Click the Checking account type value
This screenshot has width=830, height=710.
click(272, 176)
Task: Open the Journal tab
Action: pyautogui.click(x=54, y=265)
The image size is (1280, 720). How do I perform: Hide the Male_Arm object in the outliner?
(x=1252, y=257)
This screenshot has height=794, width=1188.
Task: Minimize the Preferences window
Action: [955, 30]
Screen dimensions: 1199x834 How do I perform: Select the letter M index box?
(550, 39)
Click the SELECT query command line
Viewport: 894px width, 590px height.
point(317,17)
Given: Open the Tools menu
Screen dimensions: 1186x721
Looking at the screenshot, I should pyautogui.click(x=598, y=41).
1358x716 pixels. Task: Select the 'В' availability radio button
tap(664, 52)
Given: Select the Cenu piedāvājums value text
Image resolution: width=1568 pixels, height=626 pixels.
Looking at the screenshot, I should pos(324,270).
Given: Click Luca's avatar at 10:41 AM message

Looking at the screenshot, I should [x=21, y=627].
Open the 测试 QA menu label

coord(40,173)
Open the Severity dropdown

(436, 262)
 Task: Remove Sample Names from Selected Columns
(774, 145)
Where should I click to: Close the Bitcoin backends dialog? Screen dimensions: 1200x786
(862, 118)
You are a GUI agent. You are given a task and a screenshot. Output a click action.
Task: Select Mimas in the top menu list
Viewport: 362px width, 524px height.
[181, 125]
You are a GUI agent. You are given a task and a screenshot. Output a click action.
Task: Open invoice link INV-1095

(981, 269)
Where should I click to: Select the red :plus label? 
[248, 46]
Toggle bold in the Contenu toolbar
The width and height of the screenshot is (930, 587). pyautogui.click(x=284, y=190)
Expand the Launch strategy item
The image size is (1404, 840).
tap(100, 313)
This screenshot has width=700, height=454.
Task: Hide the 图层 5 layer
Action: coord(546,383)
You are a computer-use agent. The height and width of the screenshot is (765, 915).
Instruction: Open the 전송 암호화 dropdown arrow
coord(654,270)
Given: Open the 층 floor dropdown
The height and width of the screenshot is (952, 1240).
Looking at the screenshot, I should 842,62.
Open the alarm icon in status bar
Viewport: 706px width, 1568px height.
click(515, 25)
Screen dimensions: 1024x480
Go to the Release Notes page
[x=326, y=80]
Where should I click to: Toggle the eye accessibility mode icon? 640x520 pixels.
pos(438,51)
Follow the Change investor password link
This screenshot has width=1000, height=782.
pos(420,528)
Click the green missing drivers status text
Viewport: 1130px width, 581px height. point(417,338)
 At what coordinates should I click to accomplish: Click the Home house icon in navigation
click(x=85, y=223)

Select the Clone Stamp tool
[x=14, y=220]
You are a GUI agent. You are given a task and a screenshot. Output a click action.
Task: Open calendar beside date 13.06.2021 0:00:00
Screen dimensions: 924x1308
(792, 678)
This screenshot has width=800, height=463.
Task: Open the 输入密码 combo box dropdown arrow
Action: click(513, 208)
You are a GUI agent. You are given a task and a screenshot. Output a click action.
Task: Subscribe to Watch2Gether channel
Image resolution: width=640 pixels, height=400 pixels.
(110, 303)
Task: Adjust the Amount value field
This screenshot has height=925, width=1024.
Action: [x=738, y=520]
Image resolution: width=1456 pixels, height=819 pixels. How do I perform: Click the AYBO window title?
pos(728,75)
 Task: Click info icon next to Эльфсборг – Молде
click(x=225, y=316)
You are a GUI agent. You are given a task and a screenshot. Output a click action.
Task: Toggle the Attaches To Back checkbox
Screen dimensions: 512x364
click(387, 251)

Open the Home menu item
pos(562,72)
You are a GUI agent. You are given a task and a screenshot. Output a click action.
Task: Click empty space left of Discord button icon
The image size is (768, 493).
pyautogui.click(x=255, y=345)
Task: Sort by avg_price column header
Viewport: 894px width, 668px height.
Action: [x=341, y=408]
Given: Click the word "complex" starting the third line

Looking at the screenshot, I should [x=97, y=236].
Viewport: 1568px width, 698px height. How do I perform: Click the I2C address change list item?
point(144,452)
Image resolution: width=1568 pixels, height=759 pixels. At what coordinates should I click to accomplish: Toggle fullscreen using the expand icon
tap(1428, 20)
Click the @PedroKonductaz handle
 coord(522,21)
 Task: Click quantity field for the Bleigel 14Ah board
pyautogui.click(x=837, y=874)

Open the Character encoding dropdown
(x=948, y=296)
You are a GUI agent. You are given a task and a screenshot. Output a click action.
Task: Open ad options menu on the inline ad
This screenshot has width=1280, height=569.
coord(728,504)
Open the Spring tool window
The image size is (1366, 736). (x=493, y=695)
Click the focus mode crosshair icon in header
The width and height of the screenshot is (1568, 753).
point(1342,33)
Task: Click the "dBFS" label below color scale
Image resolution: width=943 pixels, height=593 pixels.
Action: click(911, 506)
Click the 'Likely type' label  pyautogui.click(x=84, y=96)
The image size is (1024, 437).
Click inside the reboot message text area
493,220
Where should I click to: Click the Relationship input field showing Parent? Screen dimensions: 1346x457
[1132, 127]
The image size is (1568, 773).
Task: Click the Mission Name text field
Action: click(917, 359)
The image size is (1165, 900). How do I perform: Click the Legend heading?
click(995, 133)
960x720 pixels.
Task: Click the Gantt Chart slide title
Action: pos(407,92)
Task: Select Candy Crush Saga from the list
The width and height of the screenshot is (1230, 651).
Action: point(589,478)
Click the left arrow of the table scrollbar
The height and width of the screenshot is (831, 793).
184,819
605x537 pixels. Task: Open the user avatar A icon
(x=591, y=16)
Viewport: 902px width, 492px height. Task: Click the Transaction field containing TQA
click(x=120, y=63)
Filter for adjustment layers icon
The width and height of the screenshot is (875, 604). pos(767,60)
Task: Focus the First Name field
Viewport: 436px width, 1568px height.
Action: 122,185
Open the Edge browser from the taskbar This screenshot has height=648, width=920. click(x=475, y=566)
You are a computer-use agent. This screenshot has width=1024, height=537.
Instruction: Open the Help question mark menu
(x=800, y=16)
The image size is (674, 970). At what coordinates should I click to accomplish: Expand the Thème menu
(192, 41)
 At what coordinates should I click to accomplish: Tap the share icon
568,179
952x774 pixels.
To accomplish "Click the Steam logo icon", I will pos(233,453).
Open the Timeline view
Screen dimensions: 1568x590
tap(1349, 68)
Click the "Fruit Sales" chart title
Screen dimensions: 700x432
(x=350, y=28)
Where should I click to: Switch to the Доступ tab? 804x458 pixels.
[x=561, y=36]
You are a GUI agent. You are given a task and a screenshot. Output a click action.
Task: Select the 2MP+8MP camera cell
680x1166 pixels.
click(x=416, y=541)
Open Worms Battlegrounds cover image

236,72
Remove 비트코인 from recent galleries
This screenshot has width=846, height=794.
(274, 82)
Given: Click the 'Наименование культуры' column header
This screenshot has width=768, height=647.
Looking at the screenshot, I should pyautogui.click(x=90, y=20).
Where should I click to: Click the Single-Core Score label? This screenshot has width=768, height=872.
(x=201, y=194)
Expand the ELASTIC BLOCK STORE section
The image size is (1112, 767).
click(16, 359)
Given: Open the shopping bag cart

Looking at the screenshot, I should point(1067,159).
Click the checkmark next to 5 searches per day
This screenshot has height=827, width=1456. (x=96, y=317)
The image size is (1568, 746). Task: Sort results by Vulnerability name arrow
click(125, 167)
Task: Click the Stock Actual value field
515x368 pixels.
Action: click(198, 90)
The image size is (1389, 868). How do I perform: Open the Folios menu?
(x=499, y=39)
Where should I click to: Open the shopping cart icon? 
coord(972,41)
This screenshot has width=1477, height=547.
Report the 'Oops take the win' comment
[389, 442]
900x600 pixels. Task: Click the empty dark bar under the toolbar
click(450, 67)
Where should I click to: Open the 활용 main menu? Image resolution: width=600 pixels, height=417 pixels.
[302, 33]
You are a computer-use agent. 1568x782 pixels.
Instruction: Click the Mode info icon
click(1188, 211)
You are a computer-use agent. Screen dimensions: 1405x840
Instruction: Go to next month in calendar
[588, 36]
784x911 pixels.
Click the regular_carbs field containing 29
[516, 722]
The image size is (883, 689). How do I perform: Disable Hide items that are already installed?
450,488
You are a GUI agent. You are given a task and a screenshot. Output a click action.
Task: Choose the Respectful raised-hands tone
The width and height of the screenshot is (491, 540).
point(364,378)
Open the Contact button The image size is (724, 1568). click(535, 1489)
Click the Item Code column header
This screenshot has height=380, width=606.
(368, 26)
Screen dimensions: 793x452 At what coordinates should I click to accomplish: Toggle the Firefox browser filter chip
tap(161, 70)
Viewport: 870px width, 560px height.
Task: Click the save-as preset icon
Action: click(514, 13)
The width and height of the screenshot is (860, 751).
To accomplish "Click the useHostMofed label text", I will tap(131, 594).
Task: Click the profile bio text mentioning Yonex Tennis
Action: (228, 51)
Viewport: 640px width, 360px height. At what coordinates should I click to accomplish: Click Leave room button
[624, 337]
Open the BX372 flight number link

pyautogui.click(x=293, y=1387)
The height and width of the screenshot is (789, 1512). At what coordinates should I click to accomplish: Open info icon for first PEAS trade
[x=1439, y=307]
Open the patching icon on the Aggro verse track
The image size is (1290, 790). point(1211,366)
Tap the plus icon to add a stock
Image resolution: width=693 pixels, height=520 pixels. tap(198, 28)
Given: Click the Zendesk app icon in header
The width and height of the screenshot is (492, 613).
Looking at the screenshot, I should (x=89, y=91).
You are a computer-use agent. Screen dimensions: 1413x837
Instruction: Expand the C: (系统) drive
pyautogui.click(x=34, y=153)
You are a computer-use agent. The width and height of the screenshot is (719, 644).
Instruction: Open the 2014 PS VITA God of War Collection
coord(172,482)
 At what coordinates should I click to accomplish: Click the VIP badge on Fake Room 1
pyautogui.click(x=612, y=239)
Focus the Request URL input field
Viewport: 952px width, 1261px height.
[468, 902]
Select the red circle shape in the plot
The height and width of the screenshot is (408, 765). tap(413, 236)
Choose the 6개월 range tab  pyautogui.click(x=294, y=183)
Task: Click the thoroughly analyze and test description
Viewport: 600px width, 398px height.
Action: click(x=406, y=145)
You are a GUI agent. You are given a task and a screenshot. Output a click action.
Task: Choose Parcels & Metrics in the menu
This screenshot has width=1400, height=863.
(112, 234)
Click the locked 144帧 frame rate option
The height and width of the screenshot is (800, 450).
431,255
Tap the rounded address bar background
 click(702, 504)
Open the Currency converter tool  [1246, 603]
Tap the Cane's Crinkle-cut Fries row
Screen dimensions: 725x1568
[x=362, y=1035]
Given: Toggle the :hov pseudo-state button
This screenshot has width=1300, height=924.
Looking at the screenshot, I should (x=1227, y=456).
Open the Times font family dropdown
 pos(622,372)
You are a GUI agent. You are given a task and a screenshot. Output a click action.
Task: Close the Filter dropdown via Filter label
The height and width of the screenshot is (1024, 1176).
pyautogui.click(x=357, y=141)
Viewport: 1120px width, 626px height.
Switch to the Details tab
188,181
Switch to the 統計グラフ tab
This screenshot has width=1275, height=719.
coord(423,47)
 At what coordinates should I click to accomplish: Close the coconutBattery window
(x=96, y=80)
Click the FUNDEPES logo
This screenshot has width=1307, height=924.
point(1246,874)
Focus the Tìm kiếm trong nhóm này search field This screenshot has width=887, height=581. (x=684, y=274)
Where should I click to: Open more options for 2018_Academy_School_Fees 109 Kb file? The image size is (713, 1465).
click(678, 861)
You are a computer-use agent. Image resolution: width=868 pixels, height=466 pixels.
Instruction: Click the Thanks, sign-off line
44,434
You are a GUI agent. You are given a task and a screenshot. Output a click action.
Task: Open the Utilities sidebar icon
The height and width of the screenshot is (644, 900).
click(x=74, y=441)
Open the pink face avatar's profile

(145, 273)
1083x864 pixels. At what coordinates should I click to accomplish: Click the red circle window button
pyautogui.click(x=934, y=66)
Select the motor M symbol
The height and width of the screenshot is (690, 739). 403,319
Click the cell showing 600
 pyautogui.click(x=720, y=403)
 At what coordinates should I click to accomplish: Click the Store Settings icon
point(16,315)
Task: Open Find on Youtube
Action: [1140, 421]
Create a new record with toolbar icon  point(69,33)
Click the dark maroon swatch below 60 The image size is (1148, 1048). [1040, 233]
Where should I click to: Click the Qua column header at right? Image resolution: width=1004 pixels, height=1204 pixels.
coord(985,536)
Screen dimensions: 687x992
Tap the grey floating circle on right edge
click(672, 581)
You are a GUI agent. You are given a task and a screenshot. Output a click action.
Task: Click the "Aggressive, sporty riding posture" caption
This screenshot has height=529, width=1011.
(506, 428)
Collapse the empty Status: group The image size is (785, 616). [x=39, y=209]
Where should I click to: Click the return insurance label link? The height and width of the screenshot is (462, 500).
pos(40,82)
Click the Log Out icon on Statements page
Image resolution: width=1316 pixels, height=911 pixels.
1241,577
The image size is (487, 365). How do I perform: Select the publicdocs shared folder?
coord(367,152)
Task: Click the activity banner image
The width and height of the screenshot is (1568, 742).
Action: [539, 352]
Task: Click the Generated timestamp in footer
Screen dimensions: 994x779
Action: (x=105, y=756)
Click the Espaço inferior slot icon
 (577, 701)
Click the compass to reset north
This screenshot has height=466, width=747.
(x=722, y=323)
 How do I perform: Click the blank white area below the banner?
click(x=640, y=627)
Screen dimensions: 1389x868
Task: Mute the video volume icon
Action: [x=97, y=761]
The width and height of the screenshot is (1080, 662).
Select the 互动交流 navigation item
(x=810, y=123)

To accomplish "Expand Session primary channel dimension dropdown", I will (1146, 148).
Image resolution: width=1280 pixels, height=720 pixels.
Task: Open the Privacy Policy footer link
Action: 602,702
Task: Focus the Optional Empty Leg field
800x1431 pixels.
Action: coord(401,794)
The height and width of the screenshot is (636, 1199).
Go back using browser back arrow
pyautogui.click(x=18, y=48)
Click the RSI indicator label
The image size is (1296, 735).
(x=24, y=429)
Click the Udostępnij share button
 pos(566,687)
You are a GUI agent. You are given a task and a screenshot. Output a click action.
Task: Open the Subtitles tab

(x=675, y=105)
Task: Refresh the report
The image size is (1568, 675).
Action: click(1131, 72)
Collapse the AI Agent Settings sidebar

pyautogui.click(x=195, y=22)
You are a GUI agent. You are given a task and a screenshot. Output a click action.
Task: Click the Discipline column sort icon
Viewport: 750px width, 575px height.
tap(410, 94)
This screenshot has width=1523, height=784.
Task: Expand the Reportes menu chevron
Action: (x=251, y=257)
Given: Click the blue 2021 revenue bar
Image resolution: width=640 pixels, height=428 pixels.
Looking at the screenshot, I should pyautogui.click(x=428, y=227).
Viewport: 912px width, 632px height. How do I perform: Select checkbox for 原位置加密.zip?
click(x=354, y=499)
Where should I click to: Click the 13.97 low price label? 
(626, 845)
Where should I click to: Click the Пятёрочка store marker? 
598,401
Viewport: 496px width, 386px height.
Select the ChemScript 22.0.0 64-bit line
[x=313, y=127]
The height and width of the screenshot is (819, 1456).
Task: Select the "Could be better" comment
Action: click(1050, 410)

[PROBLEM STATEMENT]
In the records above, find each line with the word "value" and copy it.

[RESULT OF THIS EXERCISE]
Click the Checking account type value
Given: Select the Cenu piedāvājums value text
Task: Adjust the Amount value field
Task: Click the Stock Actual value field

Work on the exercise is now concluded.